Lift Energy Storage System: Turning skyscrapers into gravity batteries
Renewable energy is intermittent, so energy storage and release will be critical in the next few decades. IIASA researchers have put forth a fascinating solution, proposing to turn skyscrapers into giant gravity batteries for remarkably cheap renewable energy storage.
The concept is simple enough: excess renewable energy can be stored as potential energy, by using it to lift something heavy up to a higher point. That energy can then be released by using gravity to drive some kind of generator. Researchers from the International Institute of Applied Systems Analysis (IIASA) in Vienna, Austria, looked at the height and location of skyscrapers and saw a huge amount of pre-built energy storage waiting to be unlocked.
The Lift Energy Storage System (LEST) would make use of the existing elevator systems in tall buildings. Many of these are already designed with regenerative braking systems that can harvest energy as a lift descends, so they can effectively be looked at as pre-installed power generators. The LEST would also make use of vacant spaces throughout the building, ideally close to the top and bottom. Thus, it could be remarkably cheap to retrofit this kind of capability to a building, as compared with building a dedicated gravity battery system anywhere else.
Basically, the LEST would take advantage of any elevator downtime, by moving heavy items – like big containers of wet sand – from the bottom of the building up to the top, when excess renewable energy is available, and from the top to the bottom, when that energy can be used or sold back into the power grid.
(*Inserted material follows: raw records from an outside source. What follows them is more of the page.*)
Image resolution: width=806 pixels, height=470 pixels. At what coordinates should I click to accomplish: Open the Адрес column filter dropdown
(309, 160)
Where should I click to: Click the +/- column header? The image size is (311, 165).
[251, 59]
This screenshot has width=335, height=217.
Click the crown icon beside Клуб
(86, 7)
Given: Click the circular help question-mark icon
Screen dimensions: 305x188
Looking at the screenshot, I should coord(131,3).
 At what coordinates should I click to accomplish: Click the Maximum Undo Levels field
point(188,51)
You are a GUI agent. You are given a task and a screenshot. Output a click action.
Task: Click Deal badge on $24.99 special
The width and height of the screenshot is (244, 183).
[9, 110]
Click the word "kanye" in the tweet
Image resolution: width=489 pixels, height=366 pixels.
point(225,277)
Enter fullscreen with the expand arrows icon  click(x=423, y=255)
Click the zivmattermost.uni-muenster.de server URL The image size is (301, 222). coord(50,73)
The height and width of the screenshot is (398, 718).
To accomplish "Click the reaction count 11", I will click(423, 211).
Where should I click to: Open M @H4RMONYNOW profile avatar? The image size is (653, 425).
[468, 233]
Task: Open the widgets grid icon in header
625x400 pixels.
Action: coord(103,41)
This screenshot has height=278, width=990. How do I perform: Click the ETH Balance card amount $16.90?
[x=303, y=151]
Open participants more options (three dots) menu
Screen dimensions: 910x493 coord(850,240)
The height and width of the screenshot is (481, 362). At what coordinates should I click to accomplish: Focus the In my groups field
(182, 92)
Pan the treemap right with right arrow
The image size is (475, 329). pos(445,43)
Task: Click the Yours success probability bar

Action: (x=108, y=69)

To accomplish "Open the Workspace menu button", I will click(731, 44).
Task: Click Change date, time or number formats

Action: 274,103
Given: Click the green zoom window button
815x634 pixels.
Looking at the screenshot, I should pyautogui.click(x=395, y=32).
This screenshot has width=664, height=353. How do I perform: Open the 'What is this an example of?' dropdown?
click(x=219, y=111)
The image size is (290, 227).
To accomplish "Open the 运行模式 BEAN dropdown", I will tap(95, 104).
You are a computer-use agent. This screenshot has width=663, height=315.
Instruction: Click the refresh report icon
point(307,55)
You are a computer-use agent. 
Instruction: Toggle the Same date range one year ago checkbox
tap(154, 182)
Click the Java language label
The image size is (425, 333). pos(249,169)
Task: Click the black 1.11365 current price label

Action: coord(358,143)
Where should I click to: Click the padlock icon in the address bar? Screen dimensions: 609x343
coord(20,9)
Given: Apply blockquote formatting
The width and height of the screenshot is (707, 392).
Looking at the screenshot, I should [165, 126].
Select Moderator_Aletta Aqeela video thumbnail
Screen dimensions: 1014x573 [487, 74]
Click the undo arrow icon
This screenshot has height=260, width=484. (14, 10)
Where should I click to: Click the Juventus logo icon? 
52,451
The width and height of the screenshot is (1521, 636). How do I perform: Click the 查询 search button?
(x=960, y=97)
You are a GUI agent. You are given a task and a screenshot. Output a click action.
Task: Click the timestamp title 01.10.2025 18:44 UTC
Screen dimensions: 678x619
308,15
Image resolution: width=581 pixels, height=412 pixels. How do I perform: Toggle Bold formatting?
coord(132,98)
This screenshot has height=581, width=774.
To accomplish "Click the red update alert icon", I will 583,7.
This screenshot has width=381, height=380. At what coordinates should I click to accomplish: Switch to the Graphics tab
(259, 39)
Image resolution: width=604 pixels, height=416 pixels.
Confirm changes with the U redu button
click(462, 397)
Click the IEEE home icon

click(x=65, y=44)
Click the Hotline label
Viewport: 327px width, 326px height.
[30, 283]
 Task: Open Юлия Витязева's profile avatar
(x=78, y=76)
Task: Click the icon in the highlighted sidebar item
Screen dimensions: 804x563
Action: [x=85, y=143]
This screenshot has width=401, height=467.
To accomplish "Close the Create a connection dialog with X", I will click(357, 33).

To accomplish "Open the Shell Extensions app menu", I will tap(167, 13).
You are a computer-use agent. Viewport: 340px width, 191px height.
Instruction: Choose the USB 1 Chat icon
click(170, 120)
The IIASA team has proposed building a series of autonomous trailer robots for the job of picking up the weights and towing them in and out of the lifts where it's prudent. They can either be stored along the corridors, or in empty apartments or offices, or potentially in dedicated out-of-the-way spaces should a building be planned with this system in mind – a spare half-floor near the top or bottom of a building could conceivably do the job, since it wouldn't be necessary to have a ceiling high enough for people to walk around.
The weights needn't be bulky enough to prevent people from getting in a lift with them, and the robots can be programmed to hop out if passengers step into the lift and push it over its weight capacity. Algorithms can determine the most appropriate times to get the weights up high, and when to harvest the stored energy, without turning the elevator system into a tenant's nightmare of waiting around.